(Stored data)
•••

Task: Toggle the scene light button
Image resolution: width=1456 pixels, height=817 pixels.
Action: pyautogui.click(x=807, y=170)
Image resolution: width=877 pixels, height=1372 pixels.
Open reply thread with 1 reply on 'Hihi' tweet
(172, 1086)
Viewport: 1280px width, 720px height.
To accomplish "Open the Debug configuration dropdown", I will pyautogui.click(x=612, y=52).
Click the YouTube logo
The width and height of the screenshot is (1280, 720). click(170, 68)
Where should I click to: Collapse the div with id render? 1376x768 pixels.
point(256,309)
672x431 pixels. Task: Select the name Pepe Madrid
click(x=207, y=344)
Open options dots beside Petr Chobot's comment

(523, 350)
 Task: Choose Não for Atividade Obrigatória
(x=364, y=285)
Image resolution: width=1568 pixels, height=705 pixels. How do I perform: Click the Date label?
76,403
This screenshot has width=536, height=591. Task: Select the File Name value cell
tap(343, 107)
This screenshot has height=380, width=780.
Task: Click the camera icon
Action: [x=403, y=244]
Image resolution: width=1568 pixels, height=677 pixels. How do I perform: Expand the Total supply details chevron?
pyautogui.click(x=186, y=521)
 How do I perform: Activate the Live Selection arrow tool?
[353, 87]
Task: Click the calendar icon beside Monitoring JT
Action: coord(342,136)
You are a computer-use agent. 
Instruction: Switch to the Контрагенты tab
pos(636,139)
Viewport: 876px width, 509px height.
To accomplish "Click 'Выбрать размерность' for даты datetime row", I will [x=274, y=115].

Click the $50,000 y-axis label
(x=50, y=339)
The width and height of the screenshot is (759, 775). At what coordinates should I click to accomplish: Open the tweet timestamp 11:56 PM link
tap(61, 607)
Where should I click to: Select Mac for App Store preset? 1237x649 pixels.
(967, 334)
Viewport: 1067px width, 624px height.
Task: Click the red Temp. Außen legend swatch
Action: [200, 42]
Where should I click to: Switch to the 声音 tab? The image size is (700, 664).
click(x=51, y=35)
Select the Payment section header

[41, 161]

•••

_EXERCISE DESCRIPTION_
Where does the word "will" appear in the records? Copy every line that holds it.

_PROBLEM SOLUTION_
To accomplish "Open the Debug configuration dropdown", I will pyautogui.click(x=612, y=52).
To accomplish "Click 'Выбрать размерность' for даты datetime row", I will [x=274, y=115].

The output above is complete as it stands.